WORK REQUIRED: Reproduce each of the following records verbatim, omitting the pictures from your answer.

--------------------------------

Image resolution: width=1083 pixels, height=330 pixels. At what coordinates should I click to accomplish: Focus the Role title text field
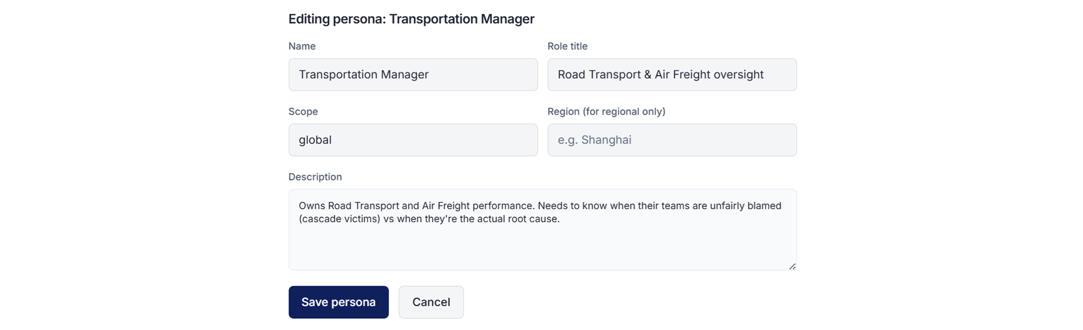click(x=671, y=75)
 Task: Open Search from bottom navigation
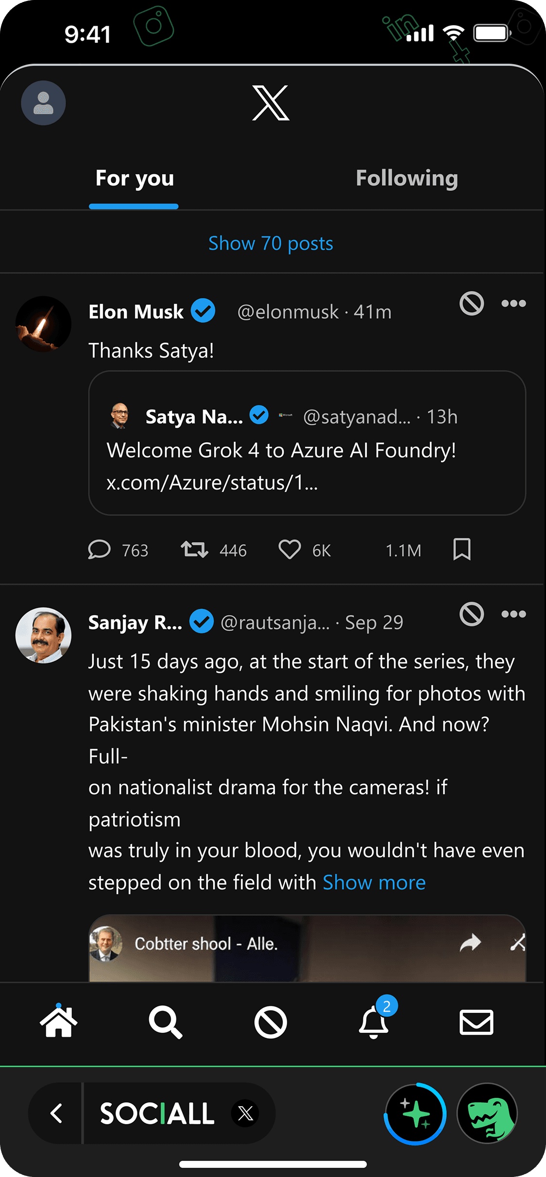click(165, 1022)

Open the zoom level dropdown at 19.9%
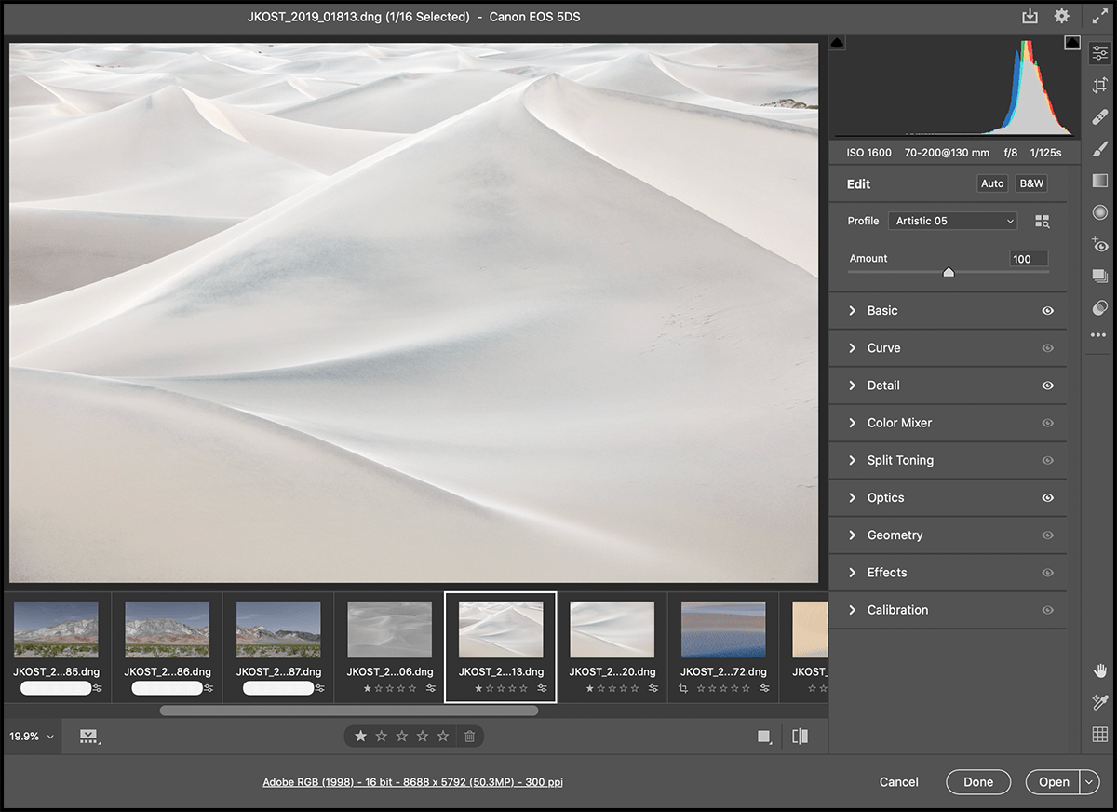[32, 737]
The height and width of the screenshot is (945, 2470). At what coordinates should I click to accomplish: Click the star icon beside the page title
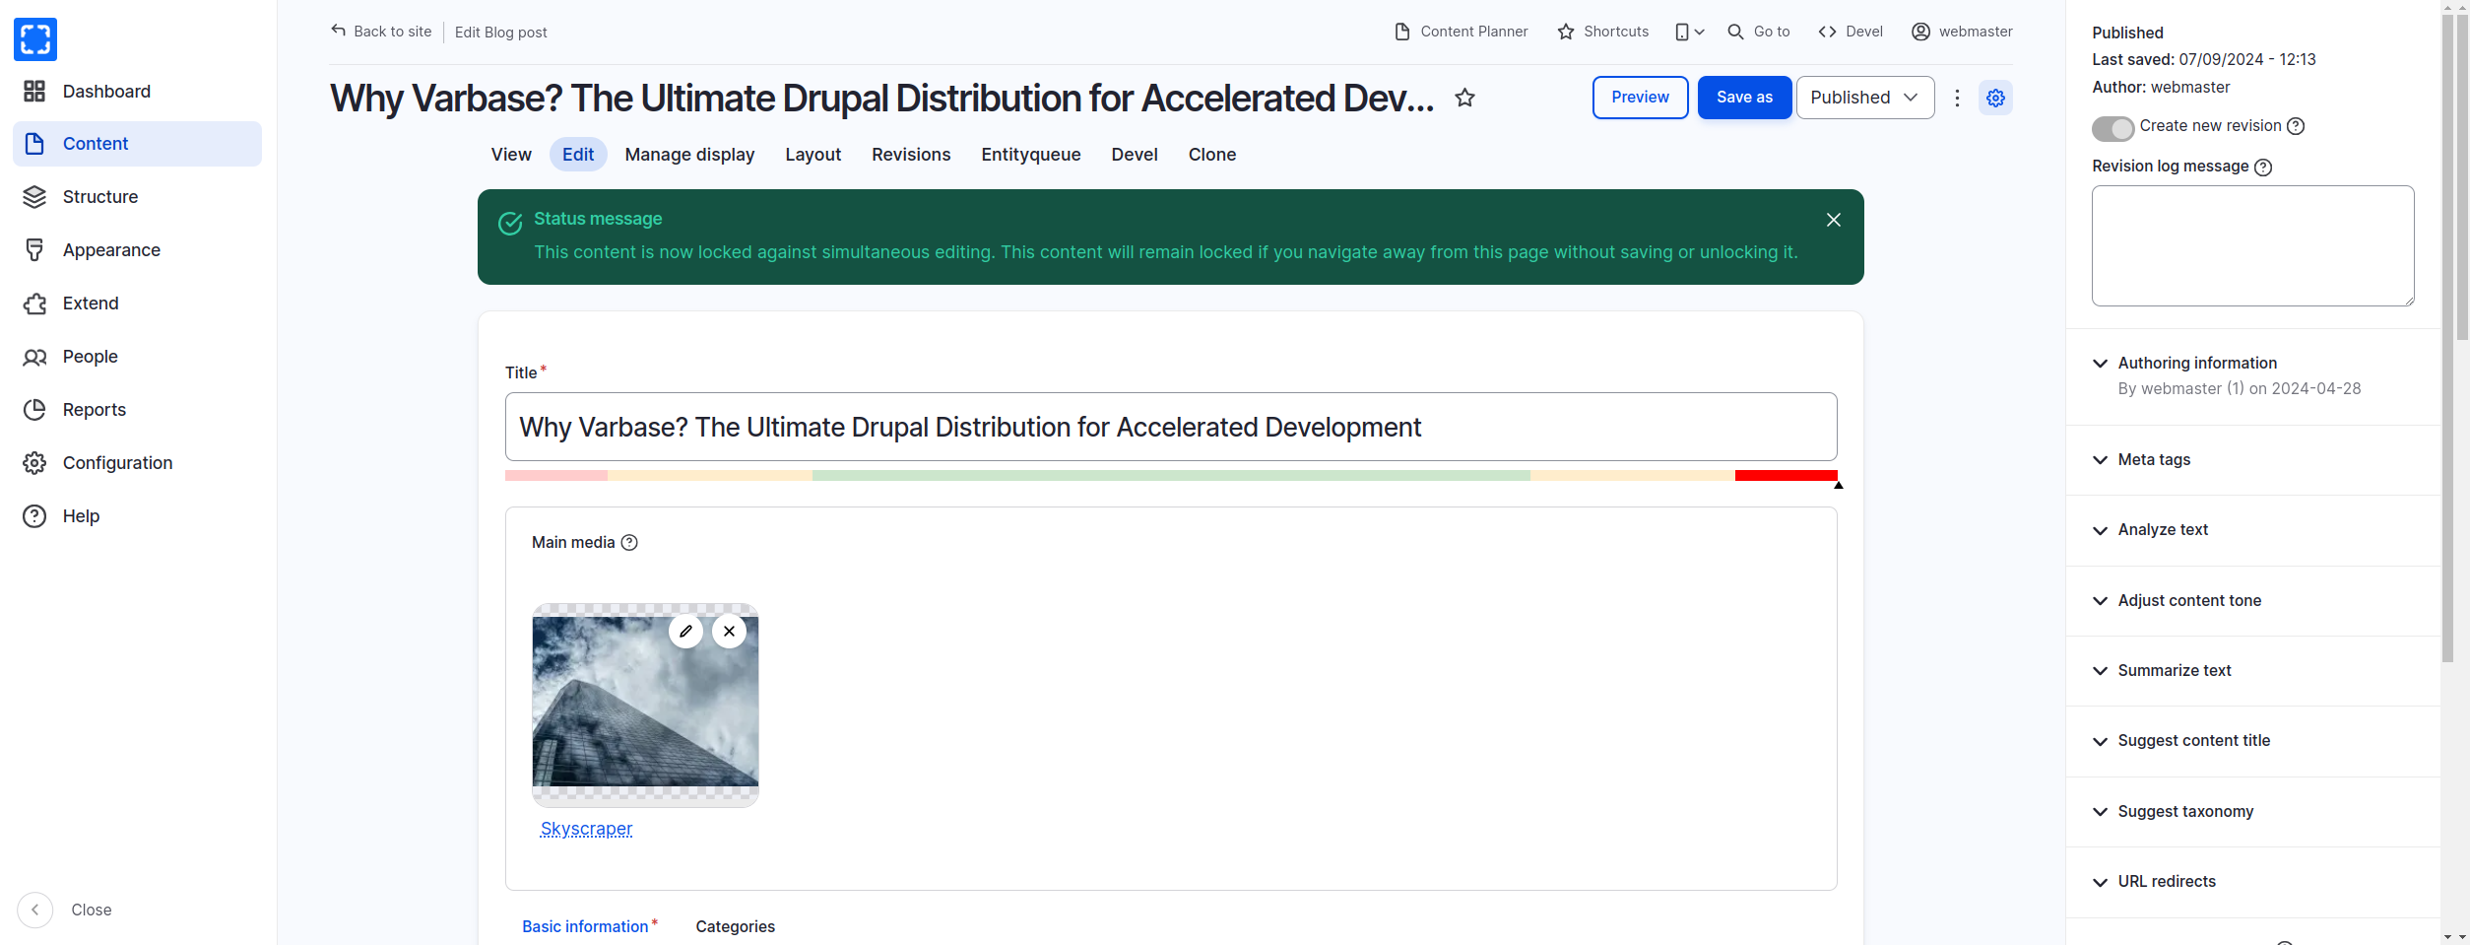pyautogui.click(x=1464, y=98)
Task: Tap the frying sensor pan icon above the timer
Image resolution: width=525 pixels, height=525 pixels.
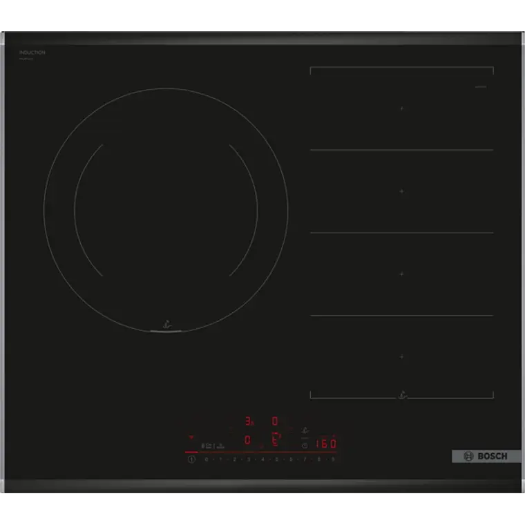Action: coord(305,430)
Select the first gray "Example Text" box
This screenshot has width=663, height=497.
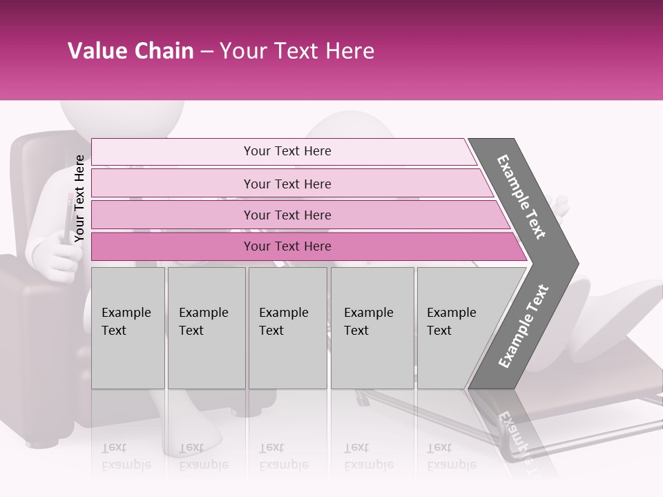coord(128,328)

--------------------------------

EXERCISE OUTPUT:
Image resolution: width=1083 pixels, height=330 pixels. At what coordinates should I click to accomplish: Focus the Role title text field
click(x=671, y=75)
 Task: Open Search from bottom navigation
click(165, 1022)

Open the zoom level dropdown at 19.9%
[32, 737]
The height and width of the screenshot is (945, 2470). At what coordinates should I click to accomplish: Click the star icon beside the page title
pyautogui.click(x=1464, y=98)
Task: Tap the frying sensor pan icon above the timer
Image resolution: width=525 pixels, height=525 pixels.
Action: coord(305,430)
Select the first gray "Example Text" box
This screenshot has width=663, height=497.
coord(128,328)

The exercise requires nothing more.